Des histoires d’ovules, de vaches et de contes pour enfants, voilà le livre de Katarina Mazetti, intitulé » le mec de la tombe d’à côté » parce que mademoiselle tombe amoureuse du mec qui entretient la tombe voisine de celle de son copain décédé. Disons le tout de suite, malgré une quatrième de couverture qui s’échine à parler » d’humour décapant » et » d’érotisme ébouriffant » le livre n’est pas bon. A la rigueur, je préfère le bon vieux livre à l’eau de rose, là au moins on sait à quoi s’attendre.
Le problème récurrent des résumés de livre c’est qu’ils sont calculés pour nous donner envie de les acheter, alors, pour plus de sécurité, je fais ici un résumé un peu méchant.

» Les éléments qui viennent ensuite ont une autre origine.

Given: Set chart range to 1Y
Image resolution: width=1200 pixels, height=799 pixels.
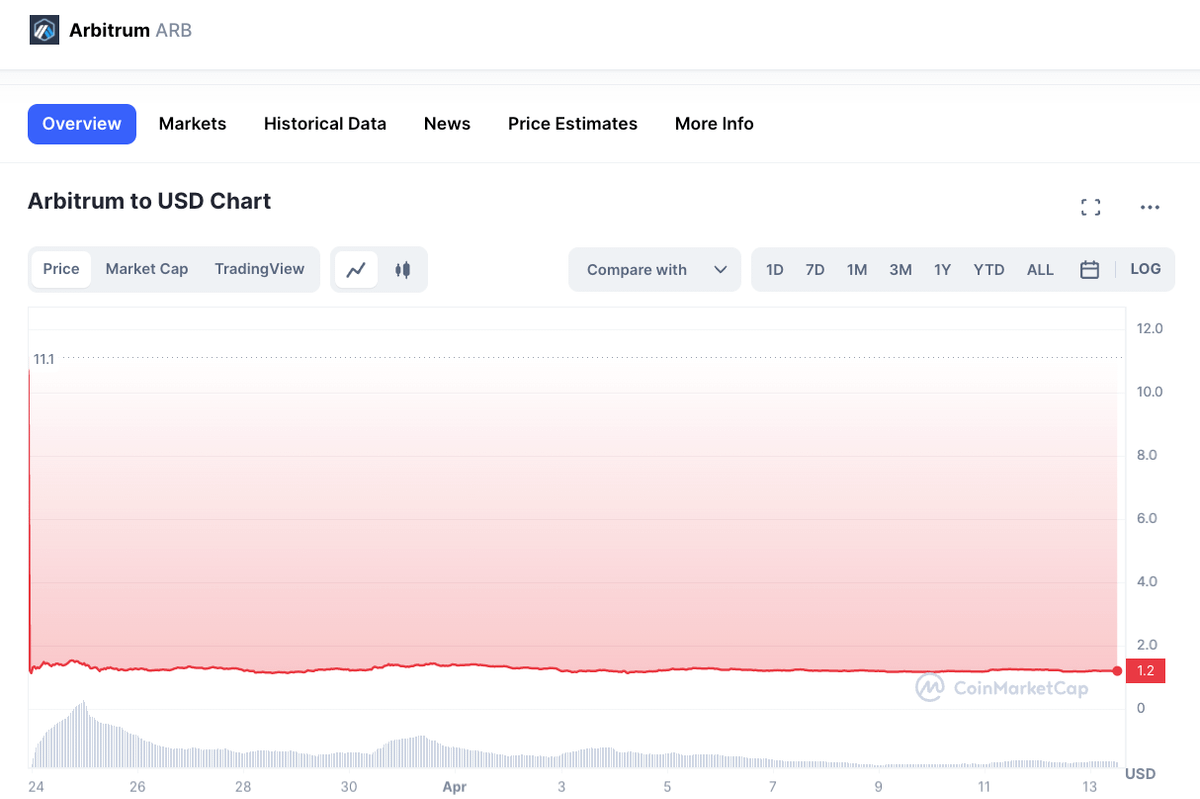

Désirée, aussi appelé » crevette » vient de perdre son petit copain. Elle est veuve, encore jeune, et possède des ovules qui s’agitent follement, genre il me faut un bon spermatozoîde pour que je puisse sortir et voir comment est le monde. Benny, lui, est un jeune paysan qui vient de perdre sa maman. Il hérite du domaine familial. Une ferme c’est du travail, surtout quand les vaches donnent des coups de pattes au lieu de se laisser traire. C.’est deux là se rencontrent au cimetière. Un sourire, libéré d’un instant, un regard, complicité mutuelle mais incertaine, et voilà l’amour qui arrive à bride abattue.

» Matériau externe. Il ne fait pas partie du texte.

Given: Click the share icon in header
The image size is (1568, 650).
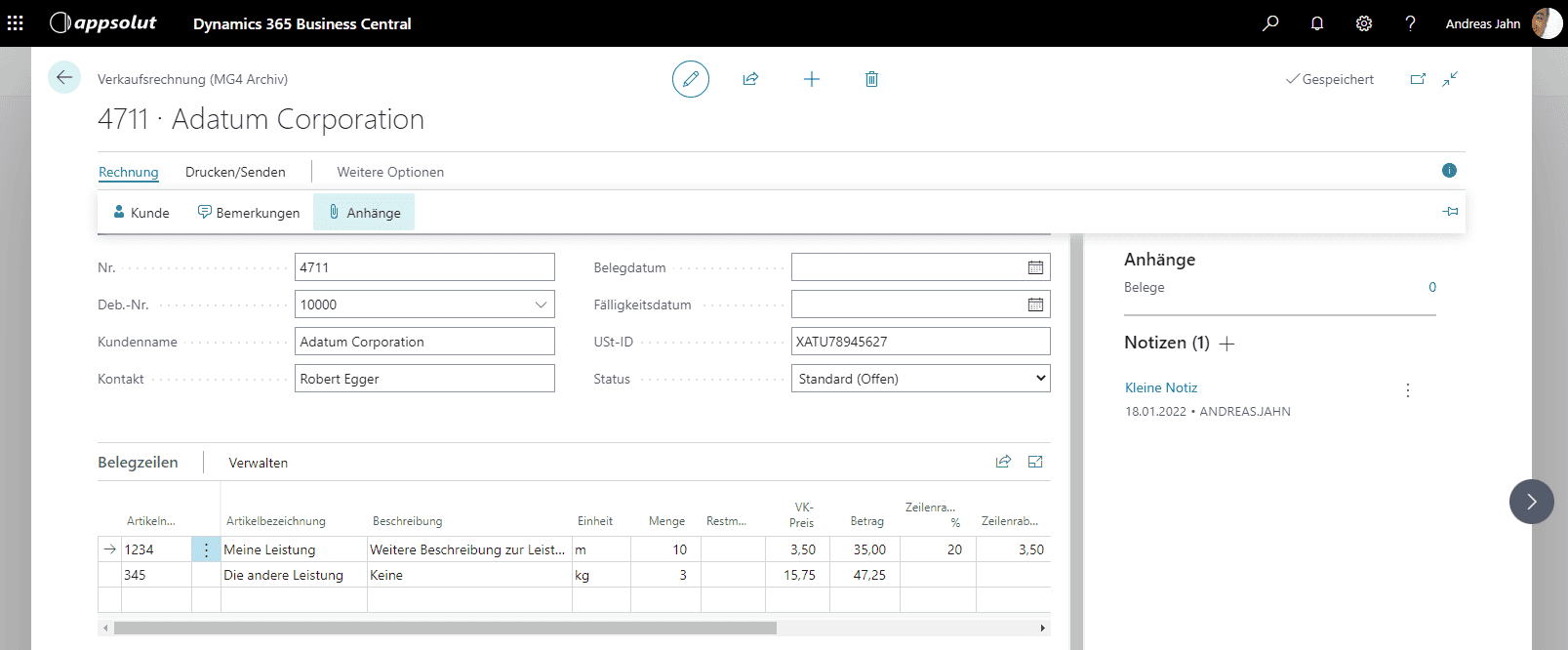Looking at the screenshot, I should 750,79.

On sait que les histoires d’amours finissent mal en général, c’est une manière de dire qu’il y a toujours des problèmes dans les histoires d’amour. Ici, le problème c’est la culture ; paysan aimant les combats de tracteurs, versus, citadine aimant Jacques Lacan et la poésie. Benny et Désirée décident de tenter quelque chose après ce sourire, enfin ils ne décident rien, c’est la passion qui mène la danse, qui virevolte tellement que Désirée sent sa poitrine rougir, cela est soi-disant la marque d’un orgasme intense, changeant ainsi la donne de son ancien partenaire qui abordait la chose plutôt rationnellement et manquait ainsi le bouton » on « .

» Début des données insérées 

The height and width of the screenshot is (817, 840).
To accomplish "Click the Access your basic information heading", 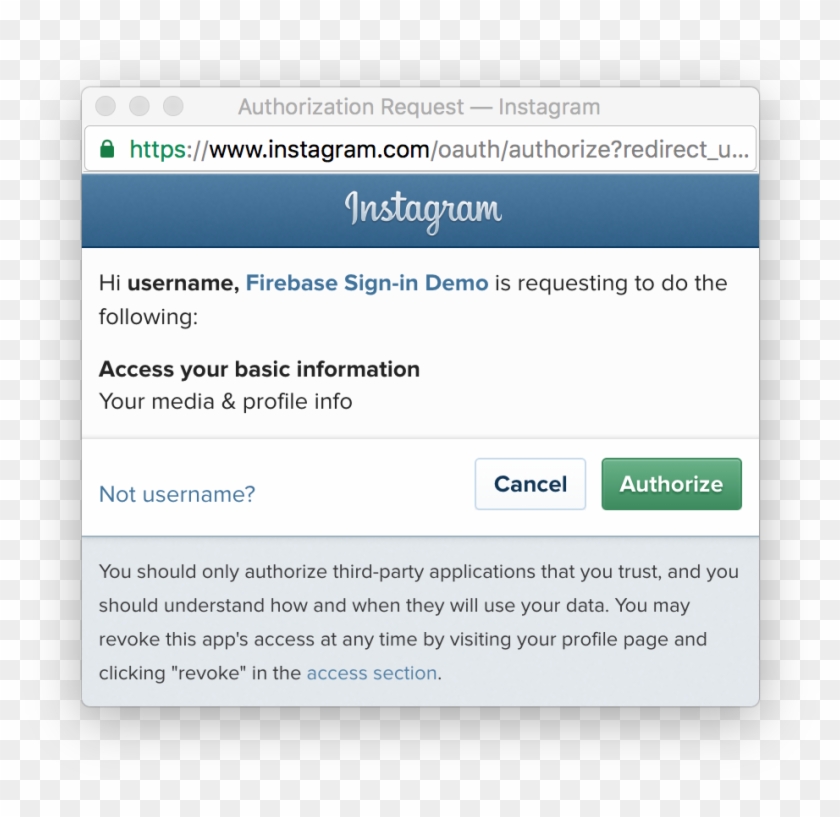I will (258, 369).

Qu.’est-ce que cela va donner ? Qui va embrasser l’autre dans sa vie ? Qui va mettre un coup de poing à l’autre ? Sur qui parier ? Voilà les questions du livre. Des questions sérieuses qui sont, de fait, très intéressantes mais qui sont traitées caricaturalement et, par moment avec un excès de prétention, si bien que l’on tombe rapidement dans un ridicule social teinté d’une histoire d’amour classique. Je préfère le classicisme quand il est seul, ou bien accompagné d’une poésie qui produit un espace d’incertitude et de liberté. Ici, il n’y a pas de liberté.
l’agréable est dans la vitesse de lecture. à‡a pulse, en deux temps trois mouvements on atteint la deux cent cinquantième page, c’est la fin, et on est heureux que cela soit fini. Calmez vous, je ne dévoile rien, de toutes façons il n’y a rien à dévoiler. Les deux protagonistes composent le livre, leurs pensées sur l’un, sur l’autre, ou sur d’autres choses, nous sont livrées sans complexe, ce qui propulse le lecteur à se transformer gentiment en yoyo.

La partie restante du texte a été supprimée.